Joint Board Meeting Examines Future of Soy
March 1, 2020 Ohio Soybean Association
In January, the farmer board members of both the Ohio Soybean Association (OSA) and Ohio Soybean Council (OSC) came together for their annual Joint Board Meeting. Both organizations, which serve different purposes in promoting and maintaining the soybean industry in Ohio, converge once a year to discuss the current issues facing the industry and brainstorm ways to navigate those challenges.
This year featured presentations that were focused on the future of soybeans in Ohio. First OSC’s own Barry McGraw spoke about the new Airable Research lab, a checkoff-funded lab that will allow for more efficiency and innovation in the way that checkoff dollars are invested in new soybean products. McGraw explained that the lab will allow OSC to make more R&D projects internal and, therefore, make better use of checkoff dollars. The lab had a soft launch last year, but after getting its footing, is prepared to really take off in 2020.

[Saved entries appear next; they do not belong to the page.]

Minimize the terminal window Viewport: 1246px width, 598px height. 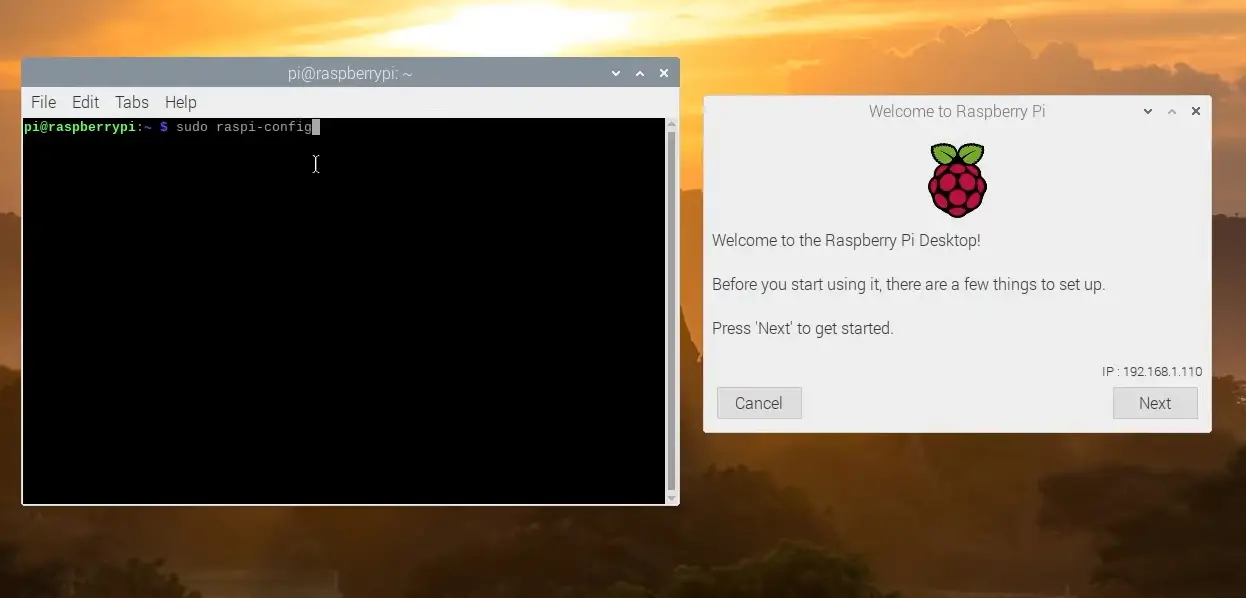tap(616, 73)

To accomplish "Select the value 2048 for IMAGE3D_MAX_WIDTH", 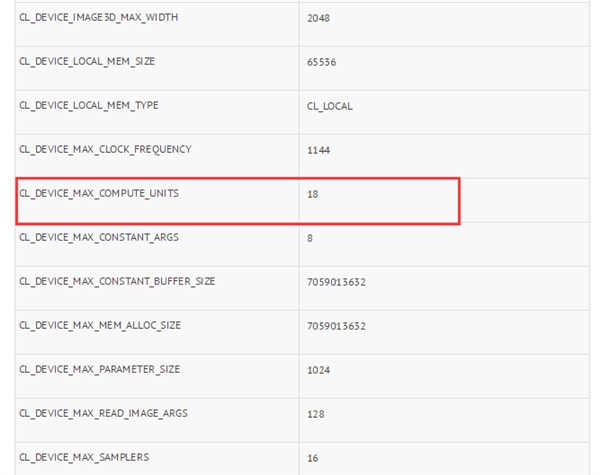I will click(x=318, y=18).
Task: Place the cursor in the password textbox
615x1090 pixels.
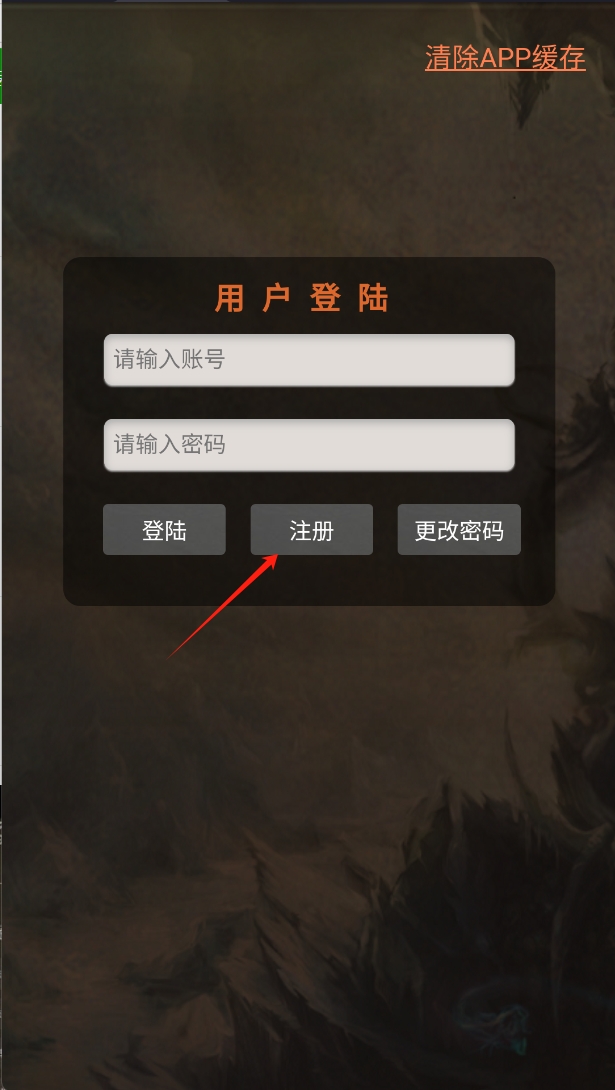Action: pos(309,445)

Next up was Jordan Hoewischer, director of water quality and research at Ohio Farm Bureau, who presented on the new Ohio Agriculture Conservation Initiative (OACI) and how that will play into H2Ohio. Hoeswicher demonstrated the OACI certification program and explained that in order to receive H2Ohio funding, farmers will have to enroll in the H2Ohio program, with the rollout of the program beginning in the Maumee River Watershed. OSA supported the legislation that created H2Ohio and OSC is a member of OACI, demonstrating how the two groups work together on opposite sides of an issue to accomplish their goal of supporting Ohio soybean farmers.
The morning concluded with a presentation by Clint Nester of Nester Ag, an agricultural consulting business in Northwest Ohio that focuses on nutrient efficiency and recoverability. Nester covered the history of precision ag technology and where the industry will be moving in the next few years, including talking about the more manageable technologies, like drones, and the more far-fetched, like autonomous tractors. He mentioned that while the technology for driverless tractors exists, the actual implementation of that technology is still several years away for most farmers, especially as governments catch up with the regulation of autonomous vehicles.

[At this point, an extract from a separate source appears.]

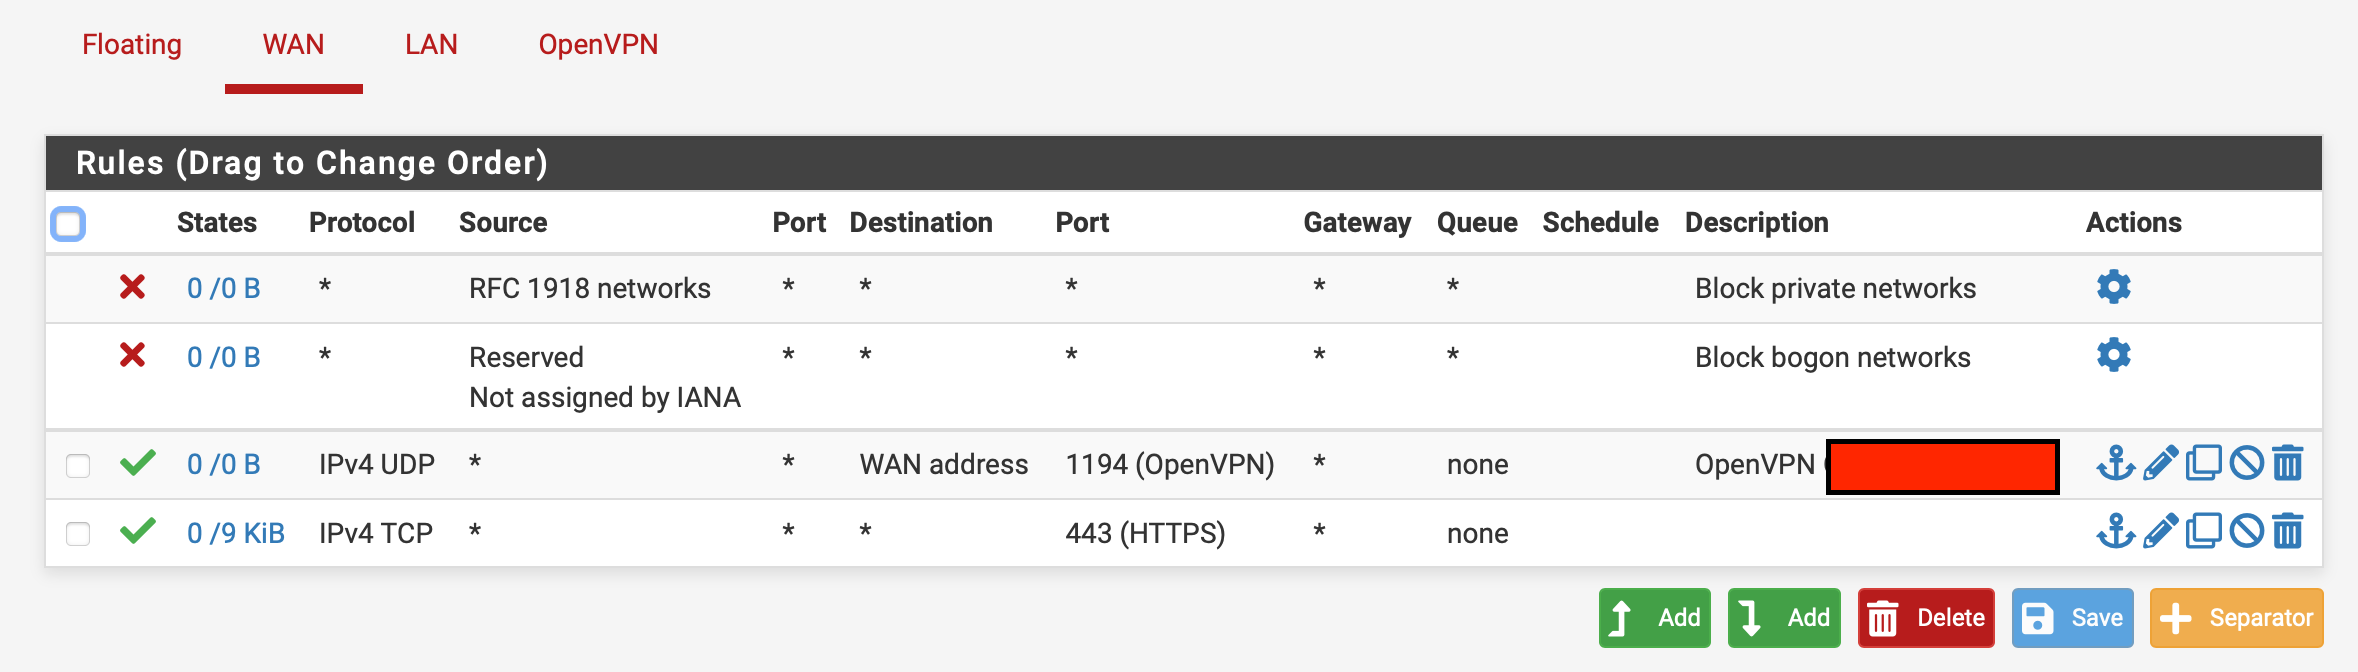Copy the OpenVPN 1194 rule
The image size is (2358, 672).
(2203, 464)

After lunch, the leaders of both boards gave brief updates about the accomplishments of the past year and what both organizations hope to accomplish in 2020. For OSC Chairman Bill Bateson (Hancock County), 2019’s successes included an 11th R&D 100 award, completion of the Tri-State Fertilizer Recommendations, and OSC’s participation in several international trade-related conferences and trade team visits. In 2020 the checkoff plans to continue momentum on plant and product research, build and grow new markets, and develop a new three-year strategic plan to begin in 2020.

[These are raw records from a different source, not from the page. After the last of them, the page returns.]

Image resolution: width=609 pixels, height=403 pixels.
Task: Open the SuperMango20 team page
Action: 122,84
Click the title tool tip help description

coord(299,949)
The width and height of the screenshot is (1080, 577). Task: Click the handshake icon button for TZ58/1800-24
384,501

OSA President Ryan Rhoades (Marion County) also touched on his organization’s achievements of 2019, including meeting with over 50 legislators and legislative staff, supporting H2Ohio legislation and the passage of USMCA. In 2020, OSA plans to monitor possible long term water quality legislation, advocate for final resolution to trade issues, and advocate for more biodiesel and bioproduct use at federal and state levels, including a possible Ohio biodiesel incentive.